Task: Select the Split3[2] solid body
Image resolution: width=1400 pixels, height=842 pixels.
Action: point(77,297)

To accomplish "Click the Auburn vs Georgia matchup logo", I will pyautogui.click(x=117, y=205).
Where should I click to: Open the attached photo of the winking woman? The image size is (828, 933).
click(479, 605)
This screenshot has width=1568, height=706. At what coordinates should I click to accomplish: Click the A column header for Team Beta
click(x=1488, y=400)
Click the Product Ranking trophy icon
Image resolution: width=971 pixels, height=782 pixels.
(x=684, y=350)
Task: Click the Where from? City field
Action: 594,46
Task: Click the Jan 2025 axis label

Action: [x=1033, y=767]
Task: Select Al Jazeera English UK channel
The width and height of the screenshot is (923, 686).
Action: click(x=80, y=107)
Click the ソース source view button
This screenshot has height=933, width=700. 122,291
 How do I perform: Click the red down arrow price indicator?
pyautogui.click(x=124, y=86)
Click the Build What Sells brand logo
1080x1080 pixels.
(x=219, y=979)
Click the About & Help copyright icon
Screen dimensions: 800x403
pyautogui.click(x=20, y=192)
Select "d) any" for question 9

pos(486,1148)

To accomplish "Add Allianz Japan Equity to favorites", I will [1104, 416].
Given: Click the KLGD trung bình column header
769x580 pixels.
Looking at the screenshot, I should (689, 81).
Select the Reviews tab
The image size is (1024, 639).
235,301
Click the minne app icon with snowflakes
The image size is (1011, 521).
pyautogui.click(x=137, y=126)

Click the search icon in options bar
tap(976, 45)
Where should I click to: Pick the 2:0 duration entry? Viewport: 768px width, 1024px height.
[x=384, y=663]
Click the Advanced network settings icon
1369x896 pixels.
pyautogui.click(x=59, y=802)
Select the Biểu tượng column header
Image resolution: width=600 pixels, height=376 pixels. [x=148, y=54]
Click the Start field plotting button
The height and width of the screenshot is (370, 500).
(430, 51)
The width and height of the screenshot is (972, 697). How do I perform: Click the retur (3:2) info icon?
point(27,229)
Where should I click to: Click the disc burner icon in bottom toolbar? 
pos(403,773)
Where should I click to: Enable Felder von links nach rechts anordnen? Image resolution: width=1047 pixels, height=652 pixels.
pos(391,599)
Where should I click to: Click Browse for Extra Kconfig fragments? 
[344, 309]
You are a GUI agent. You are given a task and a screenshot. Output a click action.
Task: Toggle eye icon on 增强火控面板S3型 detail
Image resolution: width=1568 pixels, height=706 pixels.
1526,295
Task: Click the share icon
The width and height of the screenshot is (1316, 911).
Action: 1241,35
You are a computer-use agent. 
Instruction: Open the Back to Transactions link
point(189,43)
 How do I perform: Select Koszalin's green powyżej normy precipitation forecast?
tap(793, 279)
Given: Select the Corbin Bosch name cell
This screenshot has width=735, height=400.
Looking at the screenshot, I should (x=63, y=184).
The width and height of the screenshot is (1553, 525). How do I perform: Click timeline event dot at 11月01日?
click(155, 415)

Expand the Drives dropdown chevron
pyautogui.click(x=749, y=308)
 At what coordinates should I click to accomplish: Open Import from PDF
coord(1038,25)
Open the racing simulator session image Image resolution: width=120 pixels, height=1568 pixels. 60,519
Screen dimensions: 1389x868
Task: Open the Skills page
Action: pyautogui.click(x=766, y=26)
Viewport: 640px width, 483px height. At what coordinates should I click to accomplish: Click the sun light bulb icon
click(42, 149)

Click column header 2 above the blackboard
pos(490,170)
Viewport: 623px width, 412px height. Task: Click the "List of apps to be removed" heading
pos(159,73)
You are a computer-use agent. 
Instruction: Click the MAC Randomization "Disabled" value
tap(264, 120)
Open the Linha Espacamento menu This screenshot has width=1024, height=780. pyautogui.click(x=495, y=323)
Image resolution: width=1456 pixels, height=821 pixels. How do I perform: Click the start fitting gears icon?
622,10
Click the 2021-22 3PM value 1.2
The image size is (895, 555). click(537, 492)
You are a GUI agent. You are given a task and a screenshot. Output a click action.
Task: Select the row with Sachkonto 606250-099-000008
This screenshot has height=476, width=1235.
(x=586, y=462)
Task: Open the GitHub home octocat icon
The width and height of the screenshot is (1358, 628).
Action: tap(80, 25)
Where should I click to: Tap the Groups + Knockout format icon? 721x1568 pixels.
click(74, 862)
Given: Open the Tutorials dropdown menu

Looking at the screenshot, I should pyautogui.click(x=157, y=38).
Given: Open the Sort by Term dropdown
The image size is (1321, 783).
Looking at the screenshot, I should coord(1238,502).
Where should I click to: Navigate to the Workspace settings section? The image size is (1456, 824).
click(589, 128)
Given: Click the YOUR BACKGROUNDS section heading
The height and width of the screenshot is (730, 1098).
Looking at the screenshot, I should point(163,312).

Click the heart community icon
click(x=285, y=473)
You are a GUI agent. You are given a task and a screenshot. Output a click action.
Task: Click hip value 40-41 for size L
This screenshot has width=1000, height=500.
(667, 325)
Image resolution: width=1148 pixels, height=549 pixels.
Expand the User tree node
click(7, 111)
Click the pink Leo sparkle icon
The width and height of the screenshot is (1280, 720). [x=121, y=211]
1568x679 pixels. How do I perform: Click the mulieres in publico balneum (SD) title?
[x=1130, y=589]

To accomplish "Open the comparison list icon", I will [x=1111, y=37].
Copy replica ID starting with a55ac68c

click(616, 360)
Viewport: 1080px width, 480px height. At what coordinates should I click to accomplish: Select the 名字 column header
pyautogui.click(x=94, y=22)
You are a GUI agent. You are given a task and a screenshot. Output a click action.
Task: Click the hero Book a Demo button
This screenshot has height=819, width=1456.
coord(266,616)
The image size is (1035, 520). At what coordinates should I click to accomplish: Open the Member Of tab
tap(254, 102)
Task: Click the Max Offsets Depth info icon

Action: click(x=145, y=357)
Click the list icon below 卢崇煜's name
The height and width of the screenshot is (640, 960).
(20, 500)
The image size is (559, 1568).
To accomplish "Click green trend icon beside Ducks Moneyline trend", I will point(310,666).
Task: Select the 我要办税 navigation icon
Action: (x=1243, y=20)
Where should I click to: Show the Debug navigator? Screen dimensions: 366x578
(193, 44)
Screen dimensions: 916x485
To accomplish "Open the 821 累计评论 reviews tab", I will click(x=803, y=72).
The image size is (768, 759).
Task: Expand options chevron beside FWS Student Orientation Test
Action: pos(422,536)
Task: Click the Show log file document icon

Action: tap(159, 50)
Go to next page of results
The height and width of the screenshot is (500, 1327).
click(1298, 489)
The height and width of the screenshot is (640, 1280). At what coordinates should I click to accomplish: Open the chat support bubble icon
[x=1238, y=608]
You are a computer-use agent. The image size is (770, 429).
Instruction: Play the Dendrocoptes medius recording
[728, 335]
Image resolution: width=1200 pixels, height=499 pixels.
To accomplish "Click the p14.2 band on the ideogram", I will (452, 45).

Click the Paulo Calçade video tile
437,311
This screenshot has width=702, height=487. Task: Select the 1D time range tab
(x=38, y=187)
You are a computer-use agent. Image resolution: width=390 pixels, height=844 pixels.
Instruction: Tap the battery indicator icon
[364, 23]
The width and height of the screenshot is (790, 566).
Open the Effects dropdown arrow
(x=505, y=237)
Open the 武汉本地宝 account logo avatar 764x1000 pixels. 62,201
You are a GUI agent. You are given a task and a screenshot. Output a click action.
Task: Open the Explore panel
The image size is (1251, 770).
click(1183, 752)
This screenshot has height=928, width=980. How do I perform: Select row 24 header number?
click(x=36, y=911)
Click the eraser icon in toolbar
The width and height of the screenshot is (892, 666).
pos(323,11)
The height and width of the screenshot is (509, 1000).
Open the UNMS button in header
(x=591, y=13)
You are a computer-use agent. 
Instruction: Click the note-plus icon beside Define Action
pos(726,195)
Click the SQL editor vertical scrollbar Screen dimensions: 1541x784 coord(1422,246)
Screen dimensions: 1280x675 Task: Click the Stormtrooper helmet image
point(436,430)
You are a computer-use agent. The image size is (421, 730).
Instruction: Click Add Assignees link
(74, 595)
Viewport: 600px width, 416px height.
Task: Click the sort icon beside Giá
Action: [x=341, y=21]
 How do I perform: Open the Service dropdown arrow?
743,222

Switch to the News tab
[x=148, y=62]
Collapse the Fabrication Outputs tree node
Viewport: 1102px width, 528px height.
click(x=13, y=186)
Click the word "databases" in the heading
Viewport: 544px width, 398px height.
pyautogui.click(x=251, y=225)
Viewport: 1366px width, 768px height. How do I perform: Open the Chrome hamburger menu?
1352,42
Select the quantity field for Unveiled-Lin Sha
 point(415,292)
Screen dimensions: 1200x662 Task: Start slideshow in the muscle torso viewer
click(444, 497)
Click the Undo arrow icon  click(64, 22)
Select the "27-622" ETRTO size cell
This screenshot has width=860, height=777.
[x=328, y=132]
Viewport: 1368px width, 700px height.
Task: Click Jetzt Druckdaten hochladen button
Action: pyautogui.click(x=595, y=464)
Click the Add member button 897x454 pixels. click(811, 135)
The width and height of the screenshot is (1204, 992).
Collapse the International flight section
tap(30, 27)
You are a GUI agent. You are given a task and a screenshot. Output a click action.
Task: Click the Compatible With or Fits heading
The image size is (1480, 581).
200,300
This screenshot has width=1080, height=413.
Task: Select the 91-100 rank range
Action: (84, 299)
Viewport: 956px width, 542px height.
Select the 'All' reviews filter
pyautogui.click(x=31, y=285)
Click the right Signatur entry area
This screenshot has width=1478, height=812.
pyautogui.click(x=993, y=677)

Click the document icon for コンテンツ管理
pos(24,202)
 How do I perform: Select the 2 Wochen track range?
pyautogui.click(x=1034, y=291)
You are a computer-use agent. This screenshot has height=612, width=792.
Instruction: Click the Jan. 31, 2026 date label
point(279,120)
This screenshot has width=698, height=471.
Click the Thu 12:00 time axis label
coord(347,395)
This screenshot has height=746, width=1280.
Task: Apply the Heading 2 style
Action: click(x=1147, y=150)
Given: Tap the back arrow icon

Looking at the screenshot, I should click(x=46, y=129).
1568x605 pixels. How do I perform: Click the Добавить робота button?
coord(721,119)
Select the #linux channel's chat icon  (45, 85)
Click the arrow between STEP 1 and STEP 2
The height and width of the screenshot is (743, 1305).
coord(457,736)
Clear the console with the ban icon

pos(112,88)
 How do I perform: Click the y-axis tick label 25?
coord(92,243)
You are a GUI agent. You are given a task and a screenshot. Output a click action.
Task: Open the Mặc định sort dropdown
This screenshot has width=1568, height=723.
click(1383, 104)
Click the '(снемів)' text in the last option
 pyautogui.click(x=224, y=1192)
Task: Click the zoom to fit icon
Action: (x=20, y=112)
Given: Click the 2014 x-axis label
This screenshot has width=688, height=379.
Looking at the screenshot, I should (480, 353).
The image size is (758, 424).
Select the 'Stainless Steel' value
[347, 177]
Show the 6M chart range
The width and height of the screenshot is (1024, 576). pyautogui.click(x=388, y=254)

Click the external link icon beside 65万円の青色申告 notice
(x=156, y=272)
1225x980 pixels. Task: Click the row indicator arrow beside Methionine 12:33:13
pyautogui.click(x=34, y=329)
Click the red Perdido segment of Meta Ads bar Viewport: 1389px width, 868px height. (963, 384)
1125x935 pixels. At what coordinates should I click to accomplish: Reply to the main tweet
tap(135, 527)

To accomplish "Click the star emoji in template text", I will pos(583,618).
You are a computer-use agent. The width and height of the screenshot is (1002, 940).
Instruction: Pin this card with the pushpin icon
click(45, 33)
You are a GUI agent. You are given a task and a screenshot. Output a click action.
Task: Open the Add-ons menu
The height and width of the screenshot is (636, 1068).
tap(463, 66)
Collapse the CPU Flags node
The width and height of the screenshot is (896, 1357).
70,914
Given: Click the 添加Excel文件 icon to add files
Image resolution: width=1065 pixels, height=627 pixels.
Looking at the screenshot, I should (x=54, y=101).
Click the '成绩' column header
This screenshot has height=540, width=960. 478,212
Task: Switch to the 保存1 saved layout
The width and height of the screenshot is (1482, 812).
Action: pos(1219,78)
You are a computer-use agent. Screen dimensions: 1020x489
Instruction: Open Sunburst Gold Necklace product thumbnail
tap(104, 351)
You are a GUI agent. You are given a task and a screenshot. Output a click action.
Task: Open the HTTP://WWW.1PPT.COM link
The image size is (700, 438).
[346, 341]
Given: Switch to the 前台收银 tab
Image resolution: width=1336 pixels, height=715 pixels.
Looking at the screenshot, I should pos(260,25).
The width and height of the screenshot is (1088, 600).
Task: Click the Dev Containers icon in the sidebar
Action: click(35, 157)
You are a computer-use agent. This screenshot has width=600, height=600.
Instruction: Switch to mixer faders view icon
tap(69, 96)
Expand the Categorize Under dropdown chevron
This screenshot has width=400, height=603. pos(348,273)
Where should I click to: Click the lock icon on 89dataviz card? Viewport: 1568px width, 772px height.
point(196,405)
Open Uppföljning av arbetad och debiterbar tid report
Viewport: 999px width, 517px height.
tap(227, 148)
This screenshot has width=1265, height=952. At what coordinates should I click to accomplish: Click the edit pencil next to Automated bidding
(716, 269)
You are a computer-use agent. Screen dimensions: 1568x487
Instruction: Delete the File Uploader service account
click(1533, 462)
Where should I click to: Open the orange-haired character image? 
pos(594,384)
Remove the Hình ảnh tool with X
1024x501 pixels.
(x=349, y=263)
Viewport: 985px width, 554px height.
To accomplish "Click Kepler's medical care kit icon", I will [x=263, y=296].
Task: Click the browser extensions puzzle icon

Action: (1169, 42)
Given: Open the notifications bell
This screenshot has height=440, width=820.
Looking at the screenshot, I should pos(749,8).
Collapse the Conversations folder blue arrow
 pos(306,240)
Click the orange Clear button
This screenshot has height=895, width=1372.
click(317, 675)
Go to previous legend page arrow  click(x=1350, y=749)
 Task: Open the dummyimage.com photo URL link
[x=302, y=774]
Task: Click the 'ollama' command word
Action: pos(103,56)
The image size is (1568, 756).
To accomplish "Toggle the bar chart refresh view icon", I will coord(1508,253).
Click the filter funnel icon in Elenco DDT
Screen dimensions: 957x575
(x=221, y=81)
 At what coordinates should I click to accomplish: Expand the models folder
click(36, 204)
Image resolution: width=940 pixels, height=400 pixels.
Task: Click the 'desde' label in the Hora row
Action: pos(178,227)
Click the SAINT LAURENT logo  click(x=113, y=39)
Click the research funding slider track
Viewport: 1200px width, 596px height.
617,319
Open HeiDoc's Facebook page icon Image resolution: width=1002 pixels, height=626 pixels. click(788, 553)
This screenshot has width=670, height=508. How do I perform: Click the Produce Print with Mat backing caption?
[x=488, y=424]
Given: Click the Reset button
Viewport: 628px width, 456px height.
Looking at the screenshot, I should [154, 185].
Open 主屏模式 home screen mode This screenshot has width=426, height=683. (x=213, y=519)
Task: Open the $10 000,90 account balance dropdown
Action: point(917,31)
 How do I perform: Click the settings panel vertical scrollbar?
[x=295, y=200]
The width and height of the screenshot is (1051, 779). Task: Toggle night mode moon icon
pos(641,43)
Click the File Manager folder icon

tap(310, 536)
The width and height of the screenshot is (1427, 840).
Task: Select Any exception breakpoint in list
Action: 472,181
* * * * * * *
▸ **EXERCISE OBJECTIVE**
All that belongs in the answer is the lines from the start of the entries above through the line containing "Click the Product Ranking trophy icon", each given exactly.

▸ **RESULT FOR THIS TASK**
Task: Select the Split3[2] solid body
Image resolution: width=1400 pixels, height=842 pixels.
Action: point(77,297)

To accomplish "Click the Auburn vs Georgia matchup logo", I will pyautogui.click(x=117, y=205).
Where should I click to: Open the attached photo of the winking woman? The image size is (828, 933).
click(479, 605)
This screenshot has width=1568, height=706. At what coordinates should I click to accomplish: Click the A column header for Team Beta
click(x=1488, y=400)
Click the Product Ranking trophy icon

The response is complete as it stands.